Natural Resources Canada
Government of Canada

Geological Survey of Canada

Geoscientific insights into the Red River and its flood problem in Manitoba
Historical floods and flood disasters

Peak flows for the Red River

Like all rivers, the size of the peak flow of the Red River varies considerably from one year to the next. Some years the peak flow is below the average while in other it is in excess of it. Occasionally, the peak flow is far in excess of the average and there is an extreme flood, as occurred in 1997. The 20 largest floods of the Red River since 1800 are listed in the linked table. The magnitudes of the 1826, 1852 and 1861 floods are estimated based on a reconstruction of the maximum levels of flooding conducted in the 1870s by order of Sir Sanford Fleming, Engineer-in-Chief, Canadian Pacific Railway (CPR), who recognized the flood hazard in the area.

Between 1948 and 1999, there has been a greater incidence of extreme Red River flows than in the period from 1892 to 1947. This is readily apparent in the two linked graphs below, one (A) which depicts the peak flows and a five year running mean of peak flows, and the other (B) portraying the cumulative departures from the mean peak flow. Data in the graphs is for the "Red River at Redwood Bridge", station number 05OJ001). In graph A, note that the discharge level of 2000 m3s-1 was exceeded 11 times in the 1948-1999 period, but only twice between 1892 and 1947. The cumulative departures from the mean graph (B) indicates that peak flows have been tended to be above average after about 1945, far more than in the 1897-1945 period. These trends are not unique to the Red River, but also occur on other Prairie rivers systems. They reflect variations in climate between the first and second halves of the twentieth century.

Peak flows of the Red River 1892-1999

Twentieth Century flood disasters in Manitoba

Known flood disasters in Manitoba during the twentieth century are listed in the linked table. Flood "disaster" is an ambiguous term, but in the context of flooding it reflects the inability of a community(s) to cope with the impacts of a flood event. Since this is a list of disasters, it is important to recognize that this is not a comprehensive listing of flood events per se in Manitoba, because all floods do not result in "disasters".

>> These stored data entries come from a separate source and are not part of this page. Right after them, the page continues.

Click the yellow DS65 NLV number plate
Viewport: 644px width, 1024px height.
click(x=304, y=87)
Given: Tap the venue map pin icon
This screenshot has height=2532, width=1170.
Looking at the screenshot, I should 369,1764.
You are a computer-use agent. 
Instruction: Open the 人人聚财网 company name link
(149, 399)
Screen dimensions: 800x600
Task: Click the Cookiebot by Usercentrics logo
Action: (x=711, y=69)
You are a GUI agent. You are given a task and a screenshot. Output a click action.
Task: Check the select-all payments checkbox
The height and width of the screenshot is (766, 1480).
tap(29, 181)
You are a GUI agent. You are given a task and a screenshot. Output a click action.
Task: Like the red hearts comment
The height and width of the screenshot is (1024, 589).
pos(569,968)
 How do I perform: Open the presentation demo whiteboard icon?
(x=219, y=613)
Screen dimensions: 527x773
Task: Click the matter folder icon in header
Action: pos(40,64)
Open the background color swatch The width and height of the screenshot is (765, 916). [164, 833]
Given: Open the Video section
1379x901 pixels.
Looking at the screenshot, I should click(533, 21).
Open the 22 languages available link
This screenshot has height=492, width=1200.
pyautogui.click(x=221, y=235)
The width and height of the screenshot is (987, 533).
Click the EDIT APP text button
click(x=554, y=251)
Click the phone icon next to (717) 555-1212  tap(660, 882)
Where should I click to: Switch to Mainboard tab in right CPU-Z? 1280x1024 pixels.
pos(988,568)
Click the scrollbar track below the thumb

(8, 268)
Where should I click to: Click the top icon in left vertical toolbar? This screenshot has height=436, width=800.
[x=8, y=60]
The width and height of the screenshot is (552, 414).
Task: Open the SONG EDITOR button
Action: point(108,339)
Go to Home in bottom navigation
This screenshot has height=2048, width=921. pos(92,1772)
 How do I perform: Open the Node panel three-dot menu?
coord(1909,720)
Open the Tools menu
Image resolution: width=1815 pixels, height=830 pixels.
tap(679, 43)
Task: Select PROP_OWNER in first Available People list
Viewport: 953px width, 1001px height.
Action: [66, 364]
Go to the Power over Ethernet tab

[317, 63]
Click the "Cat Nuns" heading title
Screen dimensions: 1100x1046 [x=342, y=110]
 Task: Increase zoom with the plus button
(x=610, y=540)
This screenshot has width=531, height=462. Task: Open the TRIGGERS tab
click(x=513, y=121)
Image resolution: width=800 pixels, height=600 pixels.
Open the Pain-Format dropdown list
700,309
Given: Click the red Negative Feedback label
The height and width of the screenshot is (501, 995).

The table lists 18 twentieth century flood disasters for Manitoba. Ten of these relate directly to the Red River, including the well-known floods of 1950 and 1997. Although the flood that caused the 1950 disaster is the second largest flood of the twentieth century, the floods of 1979 and 1996 were only slightly smaller in magnitude. However, these floods had a much lesser impact due to well-organized emergency flood measures and the construction of flood protection infrastructure (e.g., Red River Floodway, Shellmouth dam, Portage diversion and permanent diking).

The Emergency Preparedness Canada definition of a disaster is "an interruption in time and space of normal processes causing death, injury or homelessness, economic or property lose, and/or significant environmental damage. The interruption is beyond the coping capacity of the community and/or is beyond the assumed risks of human activity. Assumed risk is inherent in most human activity such as transportation and handling of dangerous goods. The interruption precludes war." Emergency Preparedness Canada is the federal agency that safeguards lives and reduces damage to property by fostering better preparedness for emergencies in Canada.

This table was extracted directly from and can be referenced to Brooks et al. (in press). Although modified, the data originated from an Emergency Preparedness Canada database and is used with permission.

Brooks, G.R., Evans, S.G. and Clague, J.J.
In press: Flooding chapter; in Natural Geological Hazards in Canada: a Synthesis; (Brooks, G.R., editor), Geological Survey of Canada Bulletin 548.